By: Carlos Borrero
Economic protectionism is on the rise. The ascension of Donald Trump to the presidency in the US has been accompanied by demagogic rants against free trade in addition to threats of tariffs on imports. The US capitalist class continues to be divided on this issue on the basis of the function and relative strength of each particular business within the world economy. In the same way, divisions related to trade policy are deepening within all of the capitalist powers.
In the mid 19th century, when the question of free trade versus protectionism was a concern of European capitalists, Karl Marx, the greatest teacher of the international working class, highlighted that while this debate remained within the framework of capitalist production, it was important for the workers to grasp the immediate implications of both policies. His reasoning was that the expansion of capitalist production beyond national borders invariably produced at the same time an expansion of the working class as well as the development of the necessary material conditions for socialism.
The past 100 years of capitalist expansion together with the tendency to reduce to a minimum trade barriers have seen the skyrocketing growth of the world-wide proletarian army.

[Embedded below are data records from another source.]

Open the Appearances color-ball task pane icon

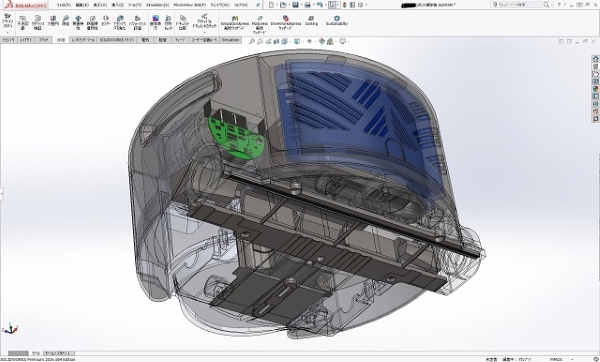[595, 89]
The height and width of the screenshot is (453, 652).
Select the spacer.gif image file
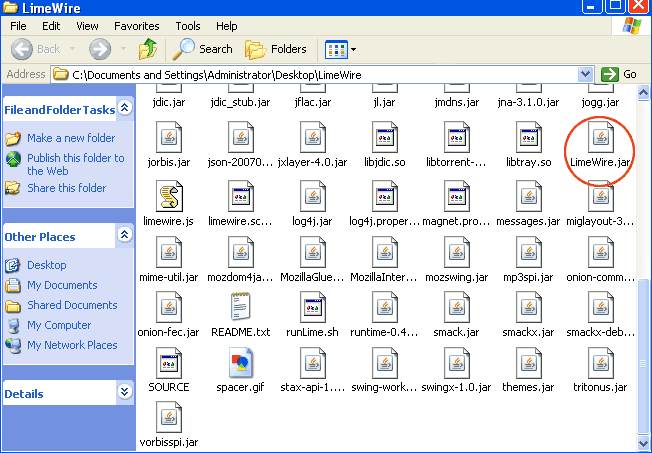[x=240, y=364]
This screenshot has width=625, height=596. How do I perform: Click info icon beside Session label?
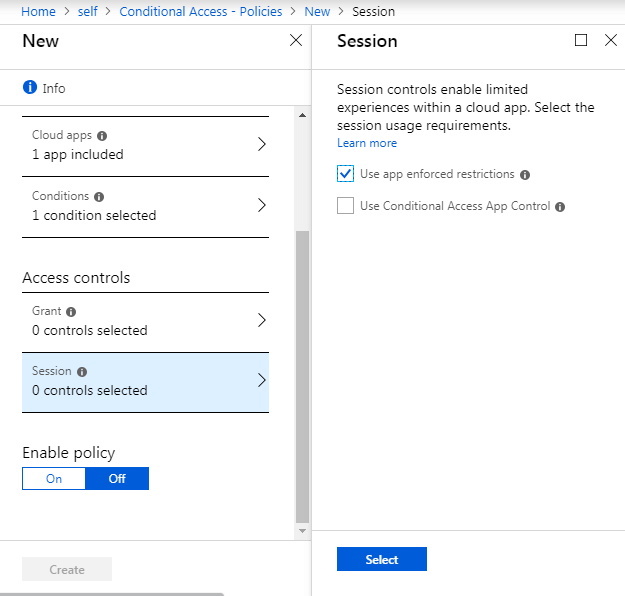point(82,372)
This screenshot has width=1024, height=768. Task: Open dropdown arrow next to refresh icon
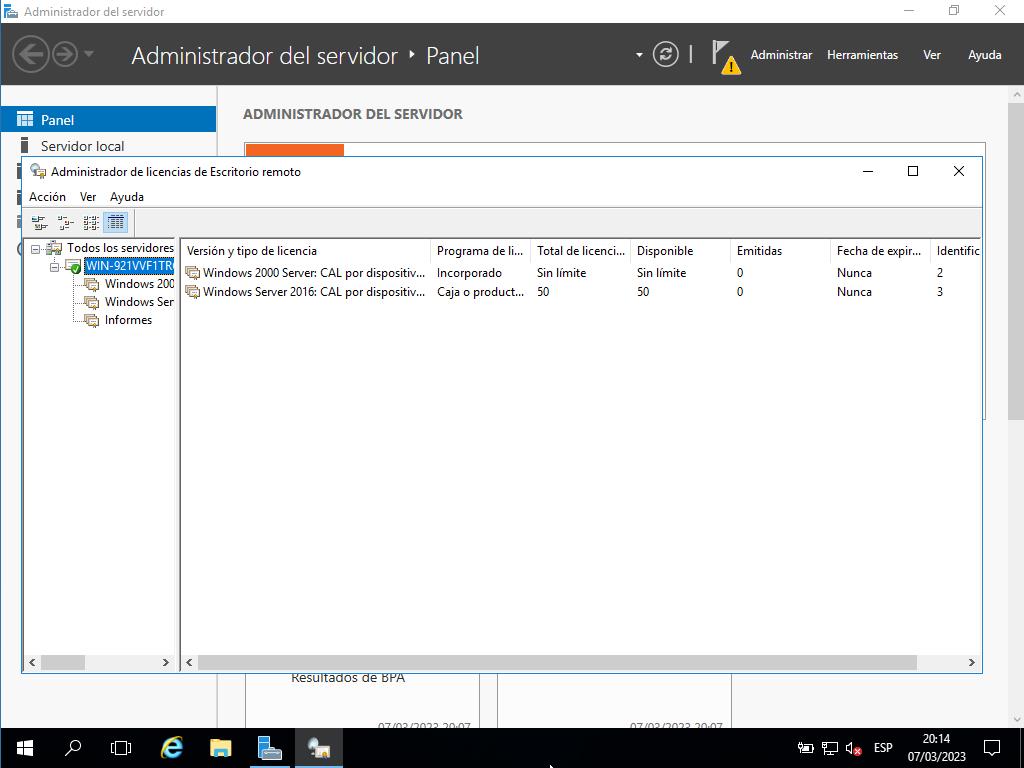pyautogui.click(x=639, y=55)
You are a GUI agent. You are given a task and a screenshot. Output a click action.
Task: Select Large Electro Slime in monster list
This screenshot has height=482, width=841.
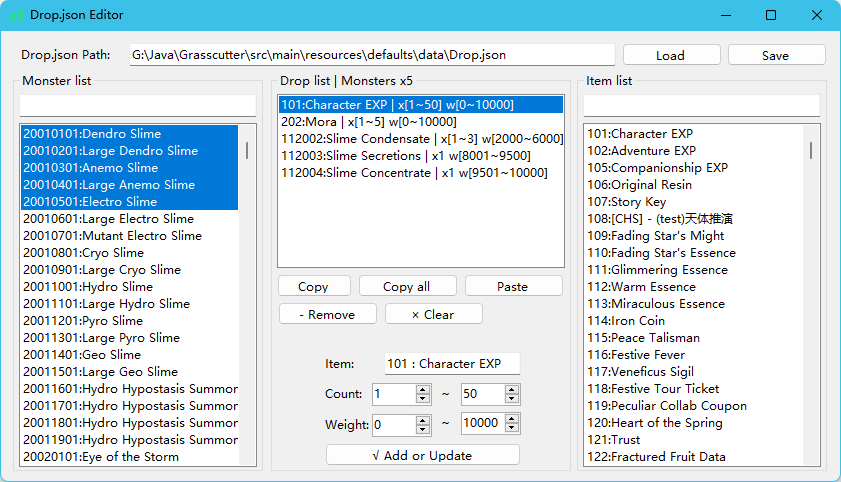click(109, 219)
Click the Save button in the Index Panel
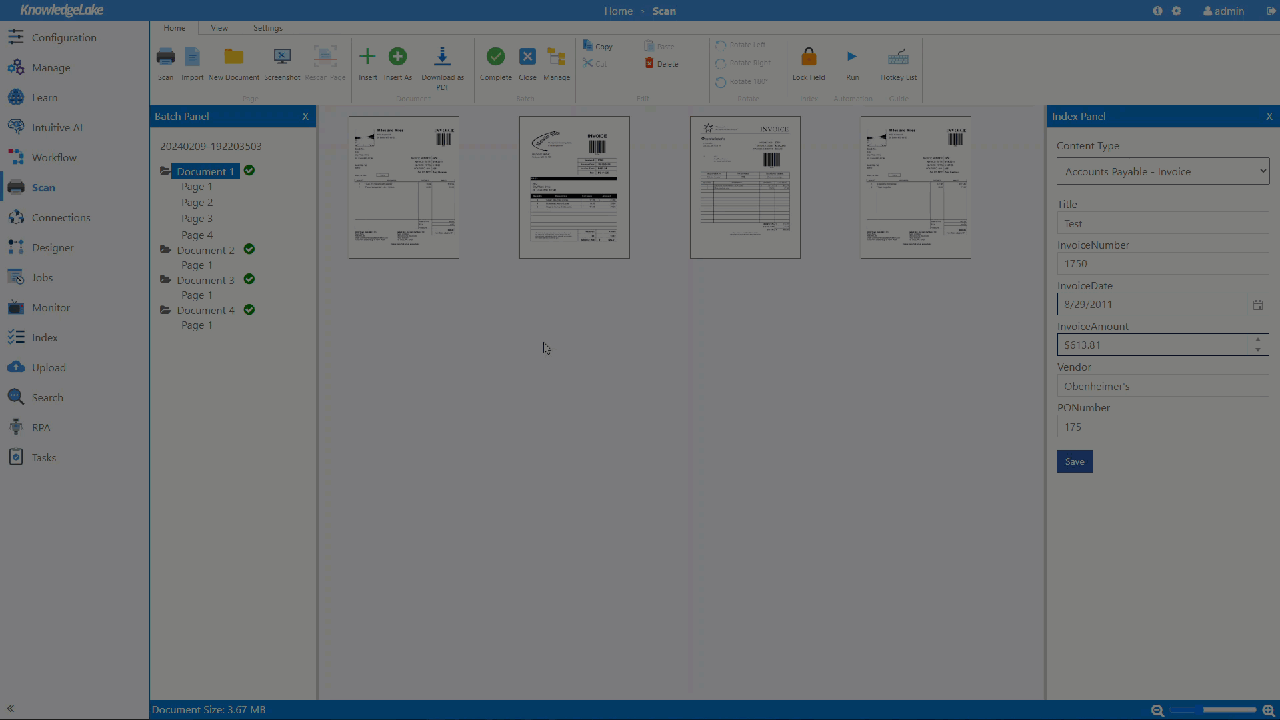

In Asian countries as well as throughout Africa and South America, the number of salaried workers has expanded exponentially even while the problem of unemployment persists in the developed centers of capitalism like North America, Europe and Japan. The structural inability of capitalism to provide work to all, which results from the contradictions of technological development, does not negate in any way the fact that the unemployed objectively are part of the same mass of people that can only live through the sale of their labor power. The masses of unemployed form part of the reserve army of the working class independently of the prevailing trade policy.

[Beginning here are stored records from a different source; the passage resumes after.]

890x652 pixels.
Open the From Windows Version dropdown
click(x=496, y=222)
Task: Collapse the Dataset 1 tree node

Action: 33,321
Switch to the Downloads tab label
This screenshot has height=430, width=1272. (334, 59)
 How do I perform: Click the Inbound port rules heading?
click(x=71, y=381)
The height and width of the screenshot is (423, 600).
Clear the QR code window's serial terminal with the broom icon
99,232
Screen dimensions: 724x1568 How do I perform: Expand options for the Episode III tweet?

And, what are the implications of protectionism? Marx defined protectionism as a policy to “manufacture manufacturers.” In other words, protectionism is the preferred policy of those that want to protect national capitalists from international competition. Protectionism has nothing to do with improving the lot of the workers as the demagogue Trump has cynically proclaimed. Rather, it is a policy that reflects the economic decline of US capitalism viz. a viz. its international rivals. The truth is that while Trump promotes protectionism for some capitalists in the US, he aggressively demands that other countries reduce their restrictions on US exports. The emerging economic war between capitalist powers threats to lead the world into a real war.

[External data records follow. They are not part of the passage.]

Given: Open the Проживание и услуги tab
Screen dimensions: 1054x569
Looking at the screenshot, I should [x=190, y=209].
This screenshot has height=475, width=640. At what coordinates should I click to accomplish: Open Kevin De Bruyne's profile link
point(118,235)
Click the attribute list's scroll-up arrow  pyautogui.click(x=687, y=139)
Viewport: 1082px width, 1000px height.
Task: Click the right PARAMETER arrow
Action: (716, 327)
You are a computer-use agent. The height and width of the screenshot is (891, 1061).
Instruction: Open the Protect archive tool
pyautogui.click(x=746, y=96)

Notwithstanding, protection, precisely because its objective is to manufacture manufacturers, also leads to relative growth of the number of salaried workers. There cannot be one without the other. The policy promoted by Trump represents the continuation of the efforts by Obama to create a new platform of cheap labor within the US. Such a platform, however, is being built on a technological basis that is distinct from the past.
For the communists, the question of free trade versus protectionism is secondary. Whatever the combination of free trade or protectionism implemented by the capitalists, the workers must reject the ideological trap of economic nationalism used to subordinate them politically to the exploiters. Only on the basis of proletarian internationalism will the workers be able to effectively fight for the overthrow of capitalist exploitation.